Josh Bell will be making the move to first base in the Arizona Fall League. (Photo credit: David Hague)

Yesterday it was announced that Josh Bell will be playing in the Arizona Fall League, where he will play exclusively at first base.

While in Altoona, Bell had been taking reps before the games with infield coordinator Gary Green, until a bone bruise in his left knee caused him to sit out the last couple of weeks of the season. Bell said that his knee felt good, and that he was only a few days away before he can begin to ramp up his workouts.

“I’m taking a step back from the wear and tear, but it’s fundamentally and stably there, nothing to be too worried about and I’m going to be back out there in a couple of weeks,” Bell said Tuesday night.

The plan for Bell is to go to the Instructional League after the Double-A season comes to an end, and then head out to Arizona to participate in the Fall League. Bell is not worried about the time he’s missed at Altoona with this injury.

“Its awesome to [not] have a ‘season ending’ injury, because in two weeks I’m going to have some at bats in the Instructional League, and [I am going to] get some more out in the fall league.”
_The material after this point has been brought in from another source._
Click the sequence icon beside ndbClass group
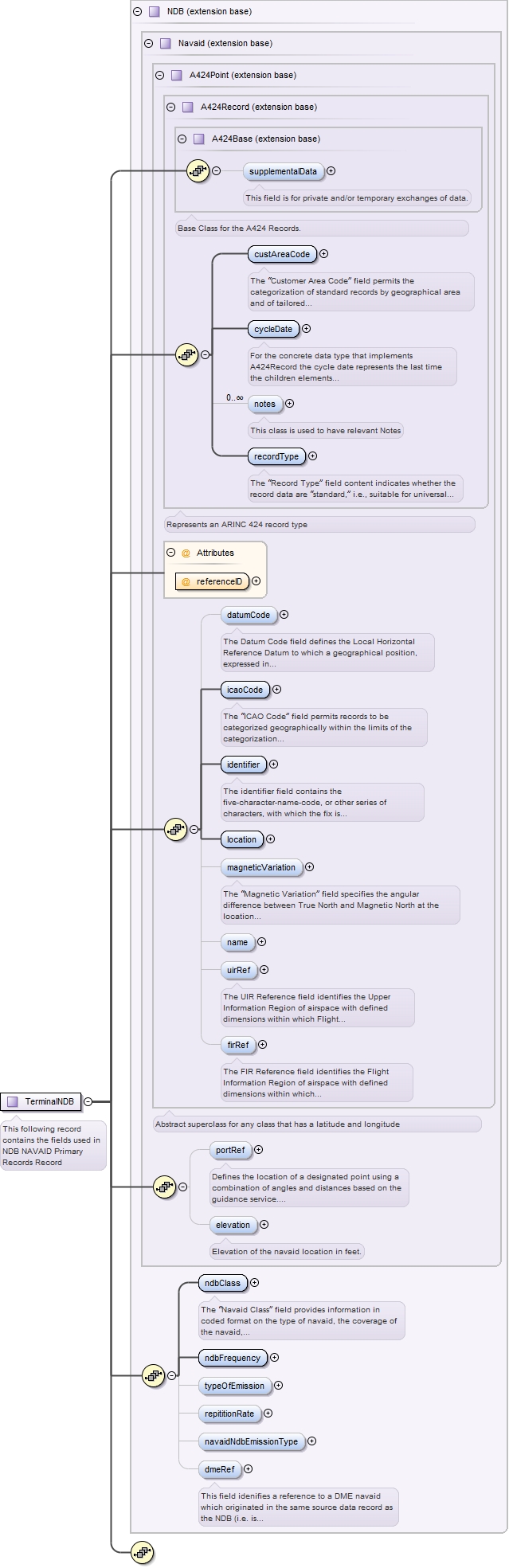Image resolution: width=509 pixels, height=1568 pixels. tap(153, 1375)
Bell is excited about the opportunity to play first base, saying that having the ability to play another position is going to work out in his favor.

“Just another place I can play and hopefully be a utility guy, and play everyday whether it be in the infield or the outfield, and keep my bat in the lineup.”
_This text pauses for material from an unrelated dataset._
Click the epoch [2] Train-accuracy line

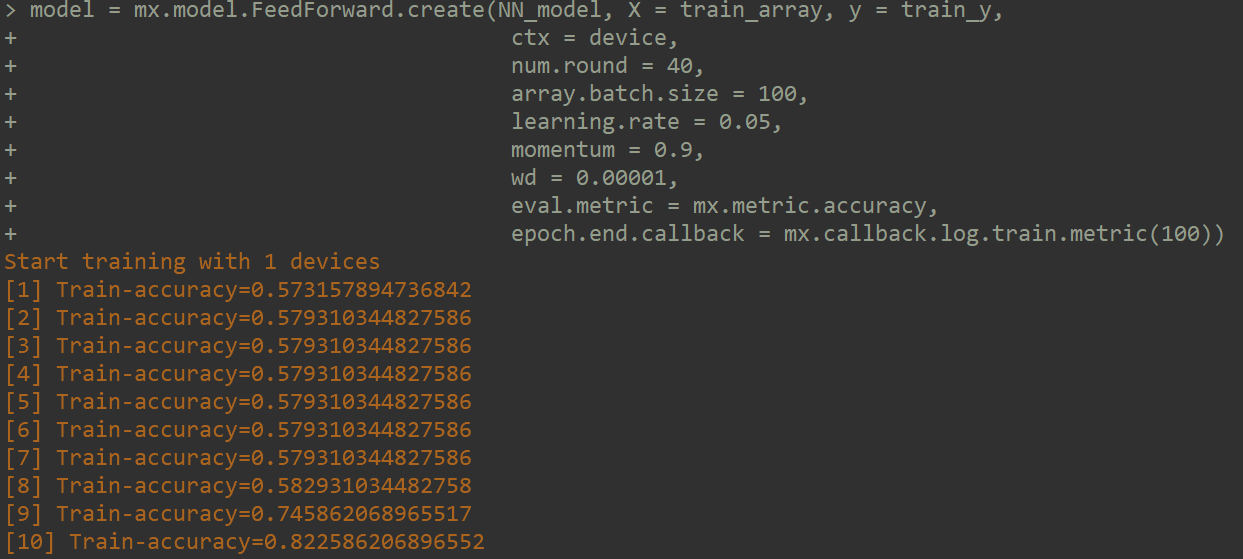click(x=238, y=318)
Bell said he has played a little first base growing up, and played shortstop up until he made his High School Varsity team. He said that his time in the infield gave him some experience with ground balls and being around the bag.

Some of the challenges Bell has to take on include being involved in more plays throughout the game and knowing where to be when the ball is hit to different spots of the field. But Bell says he is excited for these challenges.

“I’m excited to get out there [in Arizona] and do my thing, and hopefully learn all I can and be the best first baseman I can be. It boils down to another challenge that I’m ready to accept and dominate in the upcoming years.”